-- BEGIN RECORDS SUPPLIED --
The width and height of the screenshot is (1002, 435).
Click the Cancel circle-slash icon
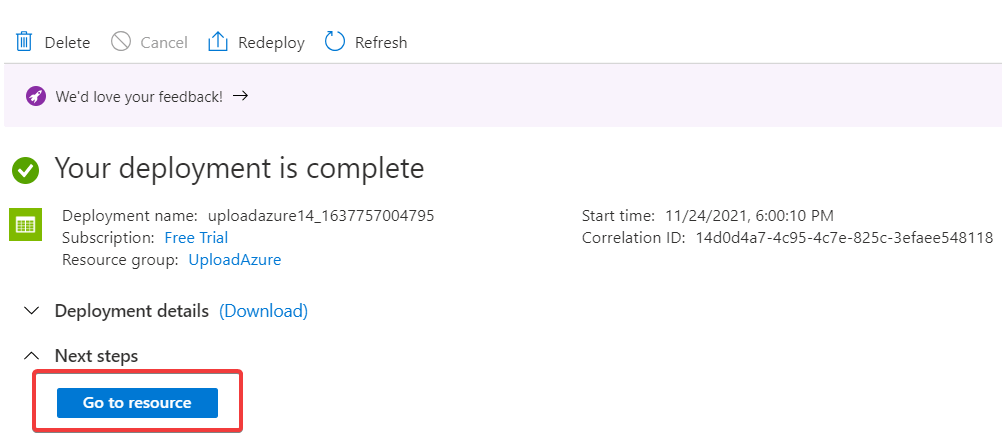pyautogui.click(x=121, y=42)
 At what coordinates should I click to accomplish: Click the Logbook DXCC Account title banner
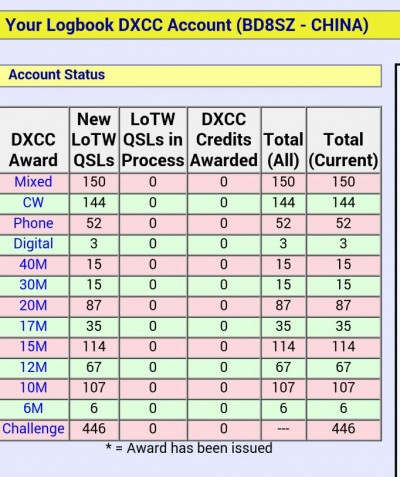coord(200,25)
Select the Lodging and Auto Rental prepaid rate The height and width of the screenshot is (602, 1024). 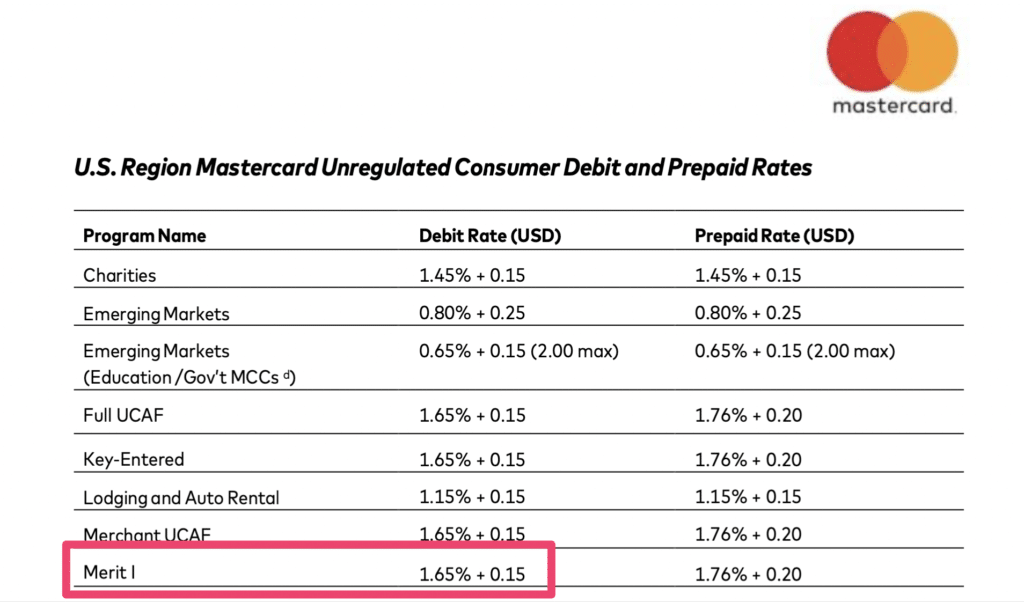pyautogui.click(x=748, y=498)
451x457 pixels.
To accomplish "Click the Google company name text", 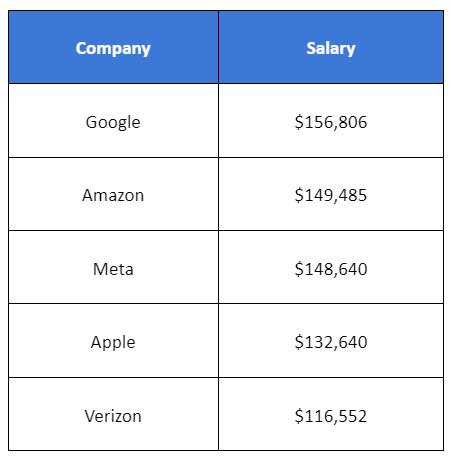I will pyautogui.click(x=113, y=123).
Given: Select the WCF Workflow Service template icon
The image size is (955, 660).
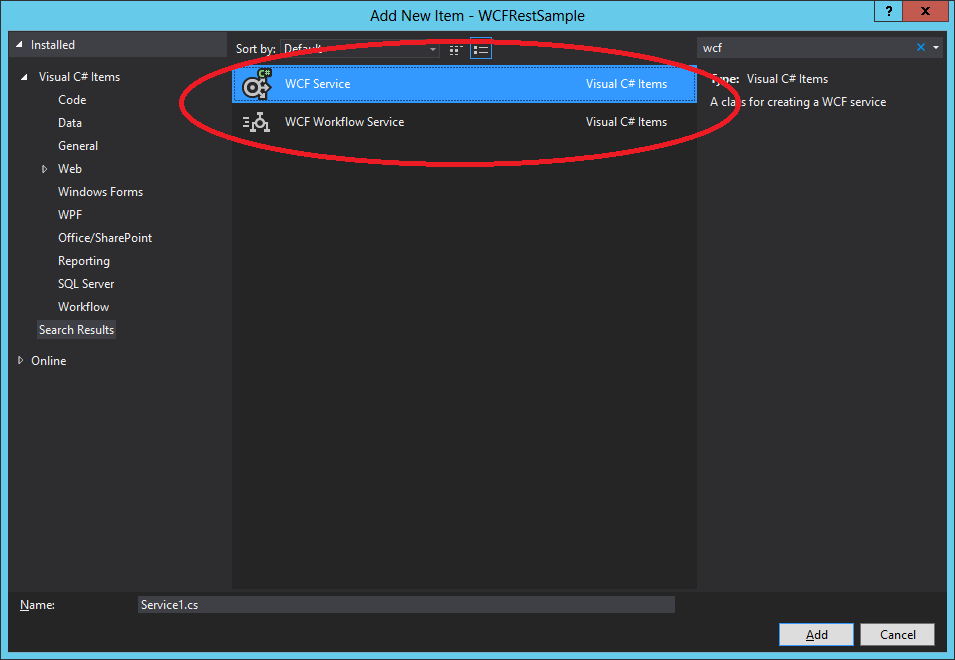Looking at the screenshot, I should 255,122.
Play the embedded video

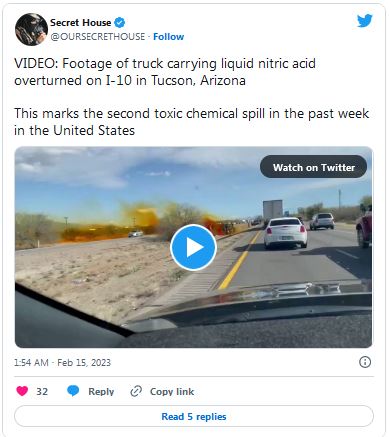click(193, 247)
-- END RECORDS SUPPLIED --
* _EXERCISE OBJECTIVE_:
Rewrite the items as a Markdown table with columns headed Row and Line, covering everything from the start of the items through the line containing "coord(200,25)", inclusive, with blank lines and pictures left out.

* _RESPONSE TO THIS EXERCISE_:
| Row | Line |
|---|---|
| 1 | The width and height of the screenshot is (1002, 435). |
| 2 | Click the Cancel circle-slash icon |
| 3 | pyautogui.click(x=121, y=42) |
| 4 |  At what coordinates should I click to accomplish: Click the Logbook DXCC Account title banner |
| 5 | coord(200,25) |